_EXCERPTED TEXT_
────────────────────

$400 billion California single-payer system offers providers 'little incentive' to control costs
The proposed single-payer healthcare system being debated in California would come with a $400 billion annual price tag—more than double the state’s annual budget—according to a review released by the California Senate Appropriations Committee.
The legislation, called the Healthy California Act, would establish a single-payer system run by an appointed state board. Almost all medical expenses, including inpatient, outpatient, emergency and nursing home care, would be offered to all California residents with no copays, deductibles or premiums. Provider payments would be based on fee-for-service, except for integrated systems, which could choose compensation based on a capitated or non-capitated system budget.
Private insurance companies would be largely cut out of the system. Insurers would be prohibited from providing coverage for any service covered by the Healthy California Program, and physicians and hospitals would no longer have to negotiate rates with them for those services.
Unsurprisingly, the California Association of Health Plans is lobbying against the legislation, with vice president of legislative Nick Louizos calling it “massively, if not prohibitively expensive” in a May 22 hearing.

────────────────────

_SOURCE DATA_
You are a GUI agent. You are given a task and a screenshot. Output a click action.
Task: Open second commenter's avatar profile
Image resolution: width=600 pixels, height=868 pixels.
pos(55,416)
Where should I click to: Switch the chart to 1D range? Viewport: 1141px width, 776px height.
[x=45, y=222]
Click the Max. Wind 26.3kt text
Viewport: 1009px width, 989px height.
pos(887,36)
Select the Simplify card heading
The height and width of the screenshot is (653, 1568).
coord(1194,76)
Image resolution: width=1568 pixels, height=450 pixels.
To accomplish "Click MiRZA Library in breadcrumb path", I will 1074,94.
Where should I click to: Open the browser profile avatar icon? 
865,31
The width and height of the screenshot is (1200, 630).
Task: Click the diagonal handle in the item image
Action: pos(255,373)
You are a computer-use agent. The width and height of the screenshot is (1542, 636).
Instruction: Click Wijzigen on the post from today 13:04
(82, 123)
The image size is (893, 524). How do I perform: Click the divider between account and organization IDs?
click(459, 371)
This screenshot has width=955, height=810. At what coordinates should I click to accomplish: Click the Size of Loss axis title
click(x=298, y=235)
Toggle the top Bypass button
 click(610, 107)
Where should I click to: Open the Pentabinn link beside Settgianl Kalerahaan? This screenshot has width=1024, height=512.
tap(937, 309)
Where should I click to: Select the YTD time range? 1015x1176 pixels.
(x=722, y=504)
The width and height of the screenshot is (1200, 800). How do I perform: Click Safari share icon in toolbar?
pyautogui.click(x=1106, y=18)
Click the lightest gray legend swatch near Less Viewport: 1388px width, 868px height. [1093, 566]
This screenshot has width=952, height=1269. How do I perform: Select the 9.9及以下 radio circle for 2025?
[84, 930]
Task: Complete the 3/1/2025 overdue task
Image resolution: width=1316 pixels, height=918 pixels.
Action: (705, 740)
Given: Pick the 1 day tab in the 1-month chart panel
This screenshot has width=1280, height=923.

────────────────────

_TASK TO CARRY OUT_
Write out everything in the single-payer article from "The legislation, called" down to "for those services.". The entries were taken from a different source than the article.

_YOUR SOLUTION_
The legislation, called the Healthy California Act, would establish a single-payer system run by an appointed state board. Almost all medical expenses, including inpatient, outpatient, emergency and nursing home care, would be offered to all California residents with no copays, deductibles or premiums. Provider payments would be based on fee-for-service, except for integrated systems, which could choose compensation based on a capitated or non-capitated system budget.
Private insurance companies would be largely cut out of the system. Insurers would be prohibited from providing coverage for any service covered by the Healthy California Program, and physicians and hospitals would no longer have to negotiate rates with them for those services.